> _Task to carry out_
Begin with the line containing "Task: Click the Tools & Utilities icon" and reproduce it and all later lines exactly, through the last line of the records. Add nothing else.

> _Data for this exercise_
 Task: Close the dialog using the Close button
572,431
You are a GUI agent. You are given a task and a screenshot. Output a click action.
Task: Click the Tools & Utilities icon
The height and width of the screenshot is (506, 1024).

> _Solution_
Task: Click the Tools & Utilities icon
The height and width of the screenshot is (506, 1024).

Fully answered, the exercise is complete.